『麒麟』:読書感想文(谷崎潤一郎編)

『麒麟』は、谷崎の処女作『刺青』発表の翌月、1910年12月に発表された。

谷崎は中国を舞台とした作品を何作か発表しているが、孔子を題材に書かれた『麒麟』は中国古典との対話で生まれた第一作ともいえる。

なお、谷崎は生涯において二回中国旅行に出かけているものの、本作品は中国旅行に行く前に書かれた作品である。

少年時代から漢学の塾に通っていたため、実際に中国を訪れる前においても、『麒麟』のように漢籍に基づいた小説が書けたのであろう。

あらすじ

中国は春秋の時代、孔子は魯の国を発ち、衛の国を訪れた。

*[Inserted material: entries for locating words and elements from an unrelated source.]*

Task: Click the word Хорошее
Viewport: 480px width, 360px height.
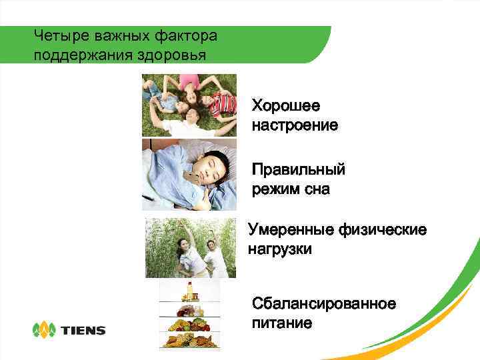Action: (285, 106)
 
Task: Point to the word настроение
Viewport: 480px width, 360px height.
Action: (295, 125)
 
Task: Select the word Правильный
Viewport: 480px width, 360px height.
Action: (298, 171)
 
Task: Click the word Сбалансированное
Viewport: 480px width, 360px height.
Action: (323, 305)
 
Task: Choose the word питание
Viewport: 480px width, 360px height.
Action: (282, 323)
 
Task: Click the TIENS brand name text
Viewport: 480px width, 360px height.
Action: (83, 330)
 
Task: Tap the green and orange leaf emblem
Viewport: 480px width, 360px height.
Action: (45, 329)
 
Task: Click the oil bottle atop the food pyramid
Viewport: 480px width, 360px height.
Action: (189, 291)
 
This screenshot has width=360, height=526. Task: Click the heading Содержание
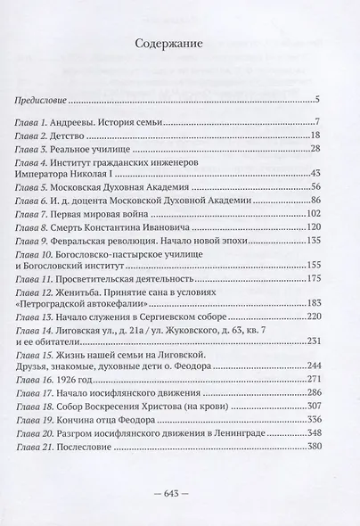click(178, 42)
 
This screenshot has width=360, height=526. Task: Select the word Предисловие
click(47, 100)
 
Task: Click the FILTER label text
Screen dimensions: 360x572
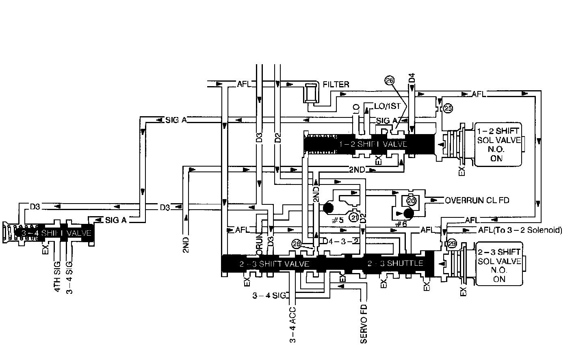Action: click(336, 85)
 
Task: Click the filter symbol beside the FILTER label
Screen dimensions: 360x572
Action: click(311, 93)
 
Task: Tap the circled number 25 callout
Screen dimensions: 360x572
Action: click(448, 108)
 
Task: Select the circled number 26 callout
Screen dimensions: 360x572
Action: click(390, 81)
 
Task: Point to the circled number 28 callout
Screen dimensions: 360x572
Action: click(297, 244)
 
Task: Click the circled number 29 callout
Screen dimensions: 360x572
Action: click(452, 244)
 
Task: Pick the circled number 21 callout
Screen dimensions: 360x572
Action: click(354, 218)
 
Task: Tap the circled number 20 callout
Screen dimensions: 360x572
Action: click(411, 201)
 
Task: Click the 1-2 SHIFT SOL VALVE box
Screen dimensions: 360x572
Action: click(498, 144)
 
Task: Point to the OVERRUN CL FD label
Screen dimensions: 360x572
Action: click(477, 200)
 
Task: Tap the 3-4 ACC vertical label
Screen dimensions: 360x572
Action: click(293, 325)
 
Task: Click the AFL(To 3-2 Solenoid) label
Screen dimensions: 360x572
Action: click(520, 230)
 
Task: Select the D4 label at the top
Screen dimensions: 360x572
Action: click(412, 78)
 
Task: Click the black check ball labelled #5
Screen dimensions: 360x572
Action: click(328, 208)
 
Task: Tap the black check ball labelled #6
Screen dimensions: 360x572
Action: click(408, 214)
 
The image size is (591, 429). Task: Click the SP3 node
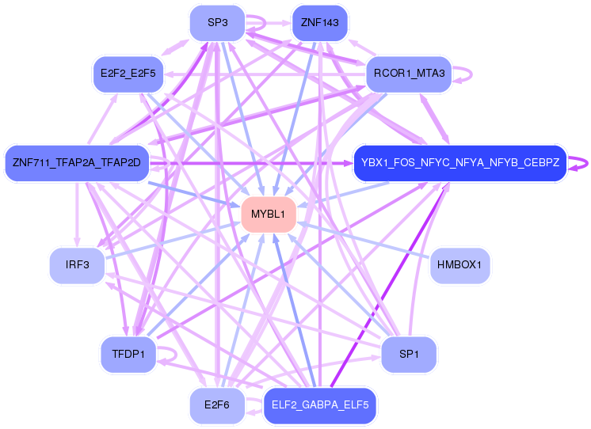pos(218,23)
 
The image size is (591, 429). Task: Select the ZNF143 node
pos(320,23)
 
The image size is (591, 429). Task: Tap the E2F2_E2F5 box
pos(128,74)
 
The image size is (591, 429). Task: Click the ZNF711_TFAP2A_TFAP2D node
pos(76,163)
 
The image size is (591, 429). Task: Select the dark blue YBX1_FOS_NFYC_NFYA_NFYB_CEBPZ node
pos(459,163)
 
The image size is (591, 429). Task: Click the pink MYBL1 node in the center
pos(269,214)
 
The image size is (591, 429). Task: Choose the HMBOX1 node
pos(460,265)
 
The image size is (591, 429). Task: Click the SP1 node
pos(409,354)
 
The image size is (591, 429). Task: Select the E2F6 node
pos(217,405)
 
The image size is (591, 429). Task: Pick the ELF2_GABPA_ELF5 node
pos(320,405)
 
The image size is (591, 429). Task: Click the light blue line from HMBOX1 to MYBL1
pos(364,240)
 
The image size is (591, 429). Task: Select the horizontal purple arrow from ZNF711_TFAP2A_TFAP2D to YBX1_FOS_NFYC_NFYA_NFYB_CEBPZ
pos(254,164)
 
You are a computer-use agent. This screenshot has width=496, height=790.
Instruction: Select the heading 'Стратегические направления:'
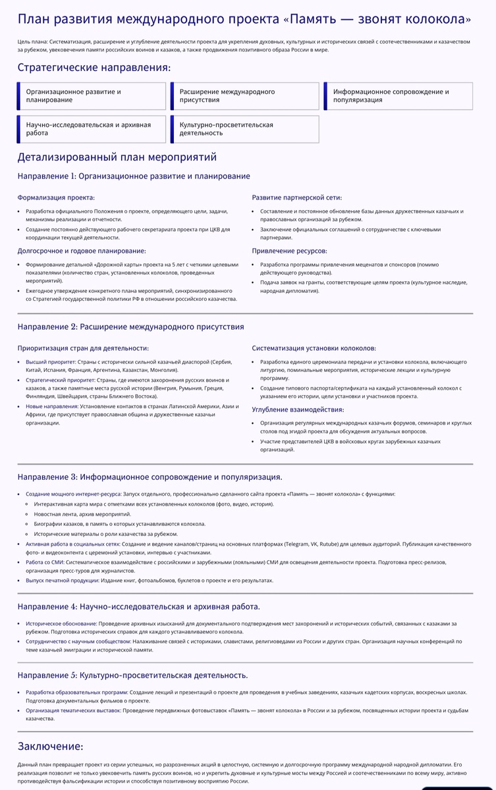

衛の国の霊公は、南子夫人の言うがままに民を搾取しており、国は疲弊していた。孔子は霊公に迎えられ、徳により国を治める道を授ける。一度、霊公の心は孔子の方へと傾きかけるものの、結局孔子が説いた徳も南子夫人の色気に打ち勝つことができず、霊公は再び南子夫人の言いなりとなってしまう。孔子は、「吾未だ徳を好むこと、色を好むが如する者を見ざるなり」との言葉を残して衛の国を去って行くのであった。

「麒麟」とは?

本作のタイトルにもなっている「麒麟」は、中国の神話で現れる伝説上の瑞獣(古代中国で縁起が良いとされた霊獣)である。

「麒麟」と聞いた時に、日本人にとって一番馴染み深いのは、キリンホールディングス株式会社の「キリンビール」ではないだろうか。キリンホールディングス株式会社のHPには「麒麟」について以下の様に記載されている。

麒麟は、紀元前から中国に伝わる伝説上の動物で、慶事の前に現れると言われ、おめでたいしるしとも考えられています。他を慈しみ、思いやりを持った動物で“仁獣”とも表現され、“生きている虫を踏まず、草を折らない”、“百獣の長”であり、また“泰平のしるし”、とも言われています。

キリンホールディングス株式会社のHPより引用

つまり、「麒麟」は平和を好み、皇帝が良い政治を行うと現れるとされている神聖な動物である。

この「麒麟」と孔子の誕生に関する伝説について、『麒麟』の作中では以下のように描写されている。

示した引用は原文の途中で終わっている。